▸ PROVIDED DATA:
>>

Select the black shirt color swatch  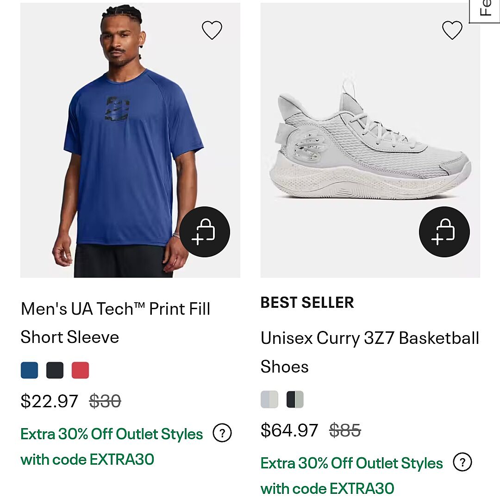click(x=55, y=370)
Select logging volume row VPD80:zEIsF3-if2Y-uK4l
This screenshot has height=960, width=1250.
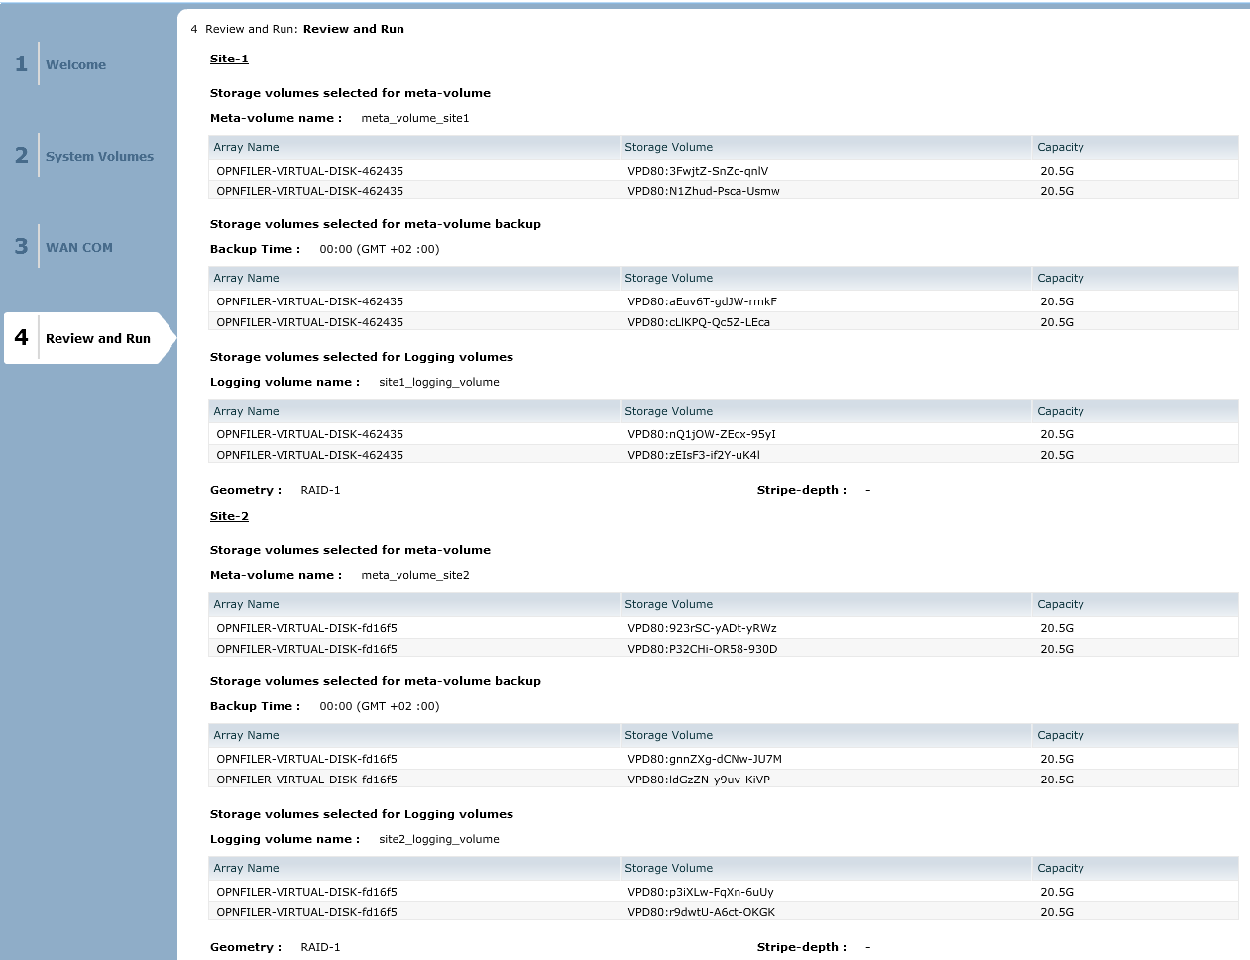point(693,455)
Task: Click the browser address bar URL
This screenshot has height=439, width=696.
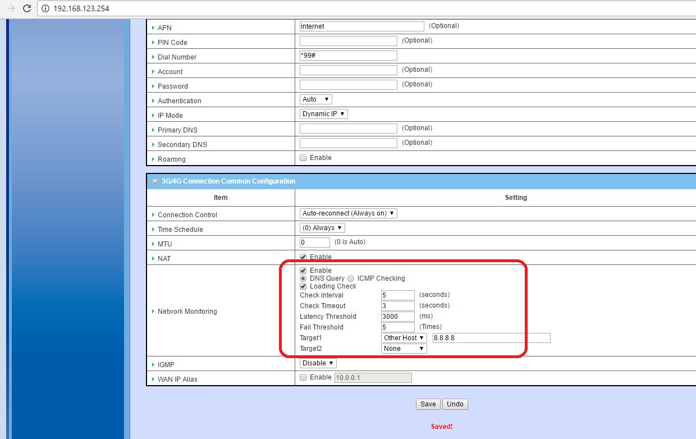Action: (81, 8)
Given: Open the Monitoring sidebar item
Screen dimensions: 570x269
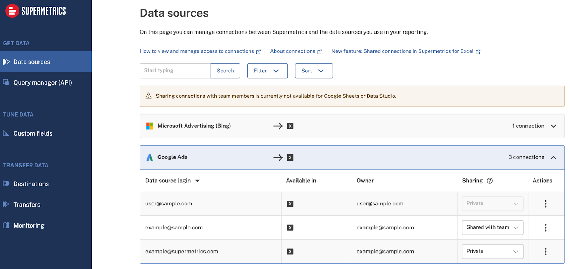Looking at the screenshot, I should click(x=29, y=225).
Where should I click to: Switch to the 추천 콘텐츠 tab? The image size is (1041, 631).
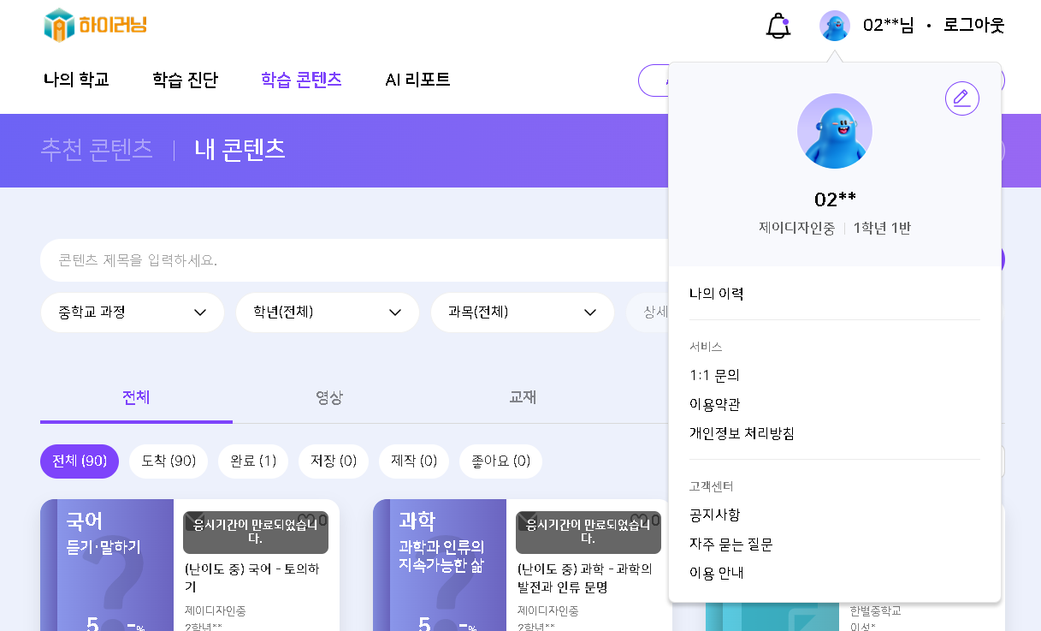[97, 150]
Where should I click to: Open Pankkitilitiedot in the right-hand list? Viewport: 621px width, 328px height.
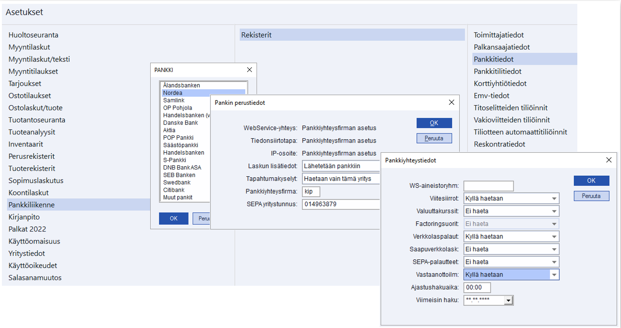(497, 72)
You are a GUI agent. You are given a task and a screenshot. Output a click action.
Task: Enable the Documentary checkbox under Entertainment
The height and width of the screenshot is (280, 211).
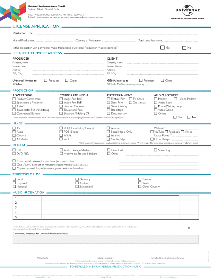(x=109, y=113)
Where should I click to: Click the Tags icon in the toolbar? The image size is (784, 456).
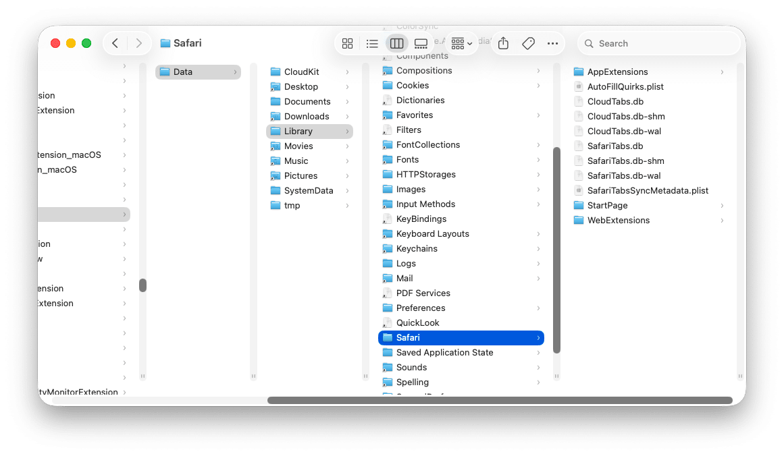coord(528,42)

<<

▸ TASK DETAILS: Exact reproduction is required for the lines from the one containing "Where should I click to: Switch" through the end of the material, and for those lines only, without pictures.

▸ SOLUTION TO THIS EXERCISE:
Where should I click to: Switch to the 추천 콘텐츠 tab? The image size is (1041, 631).
[97, 150]
Where should I click to: Open Pankkitilitiedot in the right-hand list? Viewport: 621px width, 328px height.
(497, 72)
You are a GUI agent. You are given a task and a screenshot. Output a click action.
Task: Enable the Documentary checkbox under Entertainment
The height and width of the screenshot is (280, 211).
(x=109, y=113)
Where should I click to: Click the Tags icon in the toolbar? The image size is (784, 456).
coord(528,42)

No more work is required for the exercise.